The Login UI should require the user to enter:
- User Name (i.e., the account email)
- Password
When the user submits the form, a Web API request is POSTed to the server with url /api/accounts/login and the body of the request contains {email, password}. The server then:
- Uses the email to locate and retrieve the account information. If no account is found, the Web API returns an HttpStatus Code of 200 (since the request was completed successfully), but properties {isSuccess: false, code: "AUTH_NO_ACCOUNT"}, and the client should inform the user that the account does not exist.
-
If the account exists, but the email has not been confirmed, the Web API return an object {isSuccess: false, code: "AUTH_NOT_CONFIRMED"}, and the client can automatically POST another Web API request to
/api/accounts/resendConfirmationEmailas described above in the Confirm Email Registration section above. -
The server then hashes the provided password and compares it to the stored hashed password from the database, and if they do not match, then the Web API returns an object {isSuccess: false, code: "AUTH_INCORRECT_PASSWORD"}. The client should just notify the user that the password is incorrect, and ask them to try again or use the forgot password feature.
-
If the password does match, the Web API should generate a JSON WEb Token (JWT) and return a response object with
{
isSuccess: true,
token: <JSON Web Token>,
user: {
id: user.id,
firstName: user.firstName,
lastName: user.lastName,
email: user.email,
isAdmin: user.isAdmin,
emailConfirmed: user.emailConfirmed
}
}
The response should also set a response cookie named "jwt", which also contains the JWT. A normal browser will keep the cookie and use it on subsequent requests to authenticate the request, essentially initiating a login "session". (The JWT is also included in the response body to allow for the possibility that a client - such as a mobile app - may not use cookies, and have to manage the auth token itself.)
The client will also read the user property from the successful login response and then store the user object for subsequent use by the client (using some sort of global state mechanism).

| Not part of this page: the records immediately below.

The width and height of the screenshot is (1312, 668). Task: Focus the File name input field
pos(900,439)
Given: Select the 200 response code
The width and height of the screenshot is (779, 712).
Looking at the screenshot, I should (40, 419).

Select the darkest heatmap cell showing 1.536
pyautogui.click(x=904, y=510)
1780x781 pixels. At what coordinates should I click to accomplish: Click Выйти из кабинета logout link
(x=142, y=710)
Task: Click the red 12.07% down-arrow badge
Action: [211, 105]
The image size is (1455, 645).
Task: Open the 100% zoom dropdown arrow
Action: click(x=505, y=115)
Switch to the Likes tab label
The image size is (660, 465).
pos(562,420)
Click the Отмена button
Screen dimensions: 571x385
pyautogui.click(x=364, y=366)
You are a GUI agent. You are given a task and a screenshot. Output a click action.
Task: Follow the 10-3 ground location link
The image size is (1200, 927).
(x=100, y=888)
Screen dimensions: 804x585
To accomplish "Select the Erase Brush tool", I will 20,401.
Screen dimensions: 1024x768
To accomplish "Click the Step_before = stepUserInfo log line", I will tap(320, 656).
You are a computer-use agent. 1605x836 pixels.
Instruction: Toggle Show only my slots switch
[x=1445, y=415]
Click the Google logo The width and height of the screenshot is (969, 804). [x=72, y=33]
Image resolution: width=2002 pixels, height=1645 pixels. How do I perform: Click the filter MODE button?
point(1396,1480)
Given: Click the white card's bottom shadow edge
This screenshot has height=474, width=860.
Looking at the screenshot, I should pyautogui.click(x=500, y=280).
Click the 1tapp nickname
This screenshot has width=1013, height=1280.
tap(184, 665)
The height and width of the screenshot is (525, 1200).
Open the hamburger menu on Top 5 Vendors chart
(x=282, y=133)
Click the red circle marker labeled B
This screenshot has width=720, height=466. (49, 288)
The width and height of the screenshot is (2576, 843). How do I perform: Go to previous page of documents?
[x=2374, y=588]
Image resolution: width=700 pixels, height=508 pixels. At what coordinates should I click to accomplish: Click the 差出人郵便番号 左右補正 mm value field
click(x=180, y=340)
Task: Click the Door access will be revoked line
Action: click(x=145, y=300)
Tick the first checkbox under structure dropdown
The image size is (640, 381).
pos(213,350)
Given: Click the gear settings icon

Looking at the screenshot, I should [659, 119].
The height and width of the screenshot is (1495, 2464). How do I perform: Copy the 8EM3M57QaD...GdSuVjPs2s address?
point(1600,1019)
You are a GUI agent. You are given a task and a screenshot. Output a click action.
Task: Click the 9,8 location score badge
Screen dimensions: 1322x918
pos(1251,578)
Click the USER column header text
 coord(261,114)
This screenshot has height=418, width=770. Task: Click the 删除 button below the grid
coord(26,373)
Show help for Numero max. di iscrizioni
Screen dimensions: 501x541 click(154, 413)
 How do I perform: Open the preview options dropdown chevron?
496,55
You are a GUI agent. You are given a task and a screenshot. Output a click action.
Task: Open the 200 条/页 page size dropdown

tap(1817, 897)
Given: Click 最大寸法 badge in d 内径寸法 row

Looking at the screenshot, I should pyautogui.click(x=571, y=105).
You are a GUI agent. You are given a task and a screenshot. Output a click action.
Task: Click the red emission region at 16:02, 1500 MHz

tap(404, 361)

It is probably also advisable for the client to store the user information in local storage or some other non-volatile but secured place, so the client can be re-started without losing track of the user information.
To "logout", the client simply deletes the JWT token from the cookies, and deletes the user object from its state. Subsequent requests to the server will not have the authentication cookie until the user logs in again.
(This is not the most secure design. If a bad actor intercepts the JWT token, it will still be valid on the server before its cookie expiration time.)